WHAT NEEDS TO BE DONE → Please set down the entries below once more, exactly.

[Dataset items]
*** Block opens ***
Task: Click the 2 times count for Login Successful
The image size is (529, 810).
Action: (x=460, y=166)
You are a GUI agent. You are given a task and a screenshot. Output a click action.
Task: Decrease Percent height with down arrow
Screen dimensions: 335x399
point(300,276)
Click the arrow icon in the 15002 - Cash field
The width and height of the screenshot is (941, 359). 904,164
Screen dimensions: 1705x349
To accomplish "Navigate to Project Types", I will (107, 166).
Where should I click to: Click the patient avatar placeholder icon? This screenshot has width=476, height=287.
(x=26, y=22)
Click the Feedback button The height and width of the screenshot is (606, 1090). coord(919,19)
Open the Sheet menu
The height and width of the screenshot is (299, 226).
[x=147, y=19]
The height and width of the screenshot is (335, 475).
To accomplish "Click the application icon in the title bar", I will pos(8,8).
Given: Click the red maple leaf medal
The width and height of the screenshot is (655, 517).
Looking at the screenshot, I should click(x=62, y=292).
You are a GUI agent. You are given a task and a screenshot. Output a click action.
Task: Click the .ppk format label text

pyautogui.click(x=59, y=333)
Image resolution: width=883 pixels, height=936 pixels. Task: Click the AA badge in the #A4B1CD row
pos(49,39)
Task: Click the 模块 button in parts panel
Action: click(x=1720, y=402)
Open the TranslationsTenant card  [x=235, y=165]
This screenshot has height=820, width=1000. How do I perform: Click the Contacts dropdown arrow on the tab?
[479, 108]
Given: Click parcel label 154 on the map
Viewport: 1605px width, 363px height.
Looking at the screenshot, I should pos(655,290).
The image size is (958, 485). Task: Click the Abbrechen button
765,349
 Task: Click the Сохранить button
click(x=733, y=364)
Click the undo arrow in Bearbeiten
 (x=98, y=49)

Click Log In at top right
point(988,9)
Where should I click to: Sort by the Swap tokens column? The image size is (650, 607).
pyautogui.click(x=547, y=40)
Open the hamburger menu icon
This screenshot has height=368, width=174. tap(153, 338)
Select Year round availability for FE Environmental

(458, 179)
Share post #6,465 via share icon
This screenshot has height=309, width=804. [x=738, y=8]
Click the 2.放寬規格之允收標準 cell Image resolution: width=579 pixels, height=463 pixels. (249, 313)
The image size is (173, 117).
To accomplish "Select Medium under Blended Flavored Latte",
*** Block closes ***
TASK RESULT →
Task: Click the 2 times count for Login Successful
The image size is (529, 810).
Action: (x=460, y=166)
You are a GUI agent. You are given a task and a screenshot. Output a click action.
Task: Decrease Percent height with down arrow
Screen dimensions: 335x399
point(300,276)
Click the arrow icon in the 15002 - Cash field
The width and height of the screenshot is (941, 359). 904,164
Screen dimensions: 1705x349
To accomplish "Navigate to Project Types", I will (107, 166).
Where should I click to: Click the patient avatar placeholder icon? This screenshot has width=476, height=287.
(x=26, y=22)
Click the Feedback button The height and width of the screenshot is (606, 1090). coord(919,19)
Open the Sheet menu
The height and width of the screenshot is (299, 226).
[x=147, y=19]
The height and width of the screenshot is (335, 475).
To accomplish "Click the application icon in the title bar", I will pos(8,8).
Given: Click the red maple leaf medal
The width and height of the screenshot is (655, 517).
Looking at the screenshot, I should click(x=62, y=292).
You are a GUI agent. You are given a task and a screenshot. Output a click action.
Task: Click the .ppk format label text

pyautogui.click(x=59, y=333)
Image resolution: width=883 pixels, height=936 pixels. Task: Click the AA badge in the #A4B1CD row
pos(49,39)
Task: Click the 模块 button in parts panel
Action: click(x=1720, y=402)
Open the TranslationsTenant card  [x=235, y=165]
This screenshot has height=820, width=1000. How do I perform: Click the Contacts dropdown arrow on the tab?
[479, 108]
Given: Click parcel label 154 on the map
Viewport: 1605px width, 363px height.
Looking at the screenshot, I should pos(655,290).
The image size is (958, 485). Task: Click the Abbrechen button
765,349
 Task: Click the Сохранить button
click(x=733, y=364)
Click the undo arrow in Bearbeiten
 (x=98, y=49)

Click Log In at top right
point(988,9)
Where should I click to: Sort by the Swap tokens column? The image size is (650, 607).
pyautogui.click(x=547, y=40)
Open the hamburger menu icon
This screenshot has height=368, width=174. tap(153, 338)
Select Year round availability for FE Environmental

(458, 179)
Share post #6,465 via share icon
This screenshot has height=309, width=804. [x=738, y=8]
Click the 2.放寬規格之允收標準 cell Image resolution: width=579 pixels, height=463 pixels. (249, 313)
The image size is (173, 117).
To accomplish "Select Medium under Blended Flavored Latte",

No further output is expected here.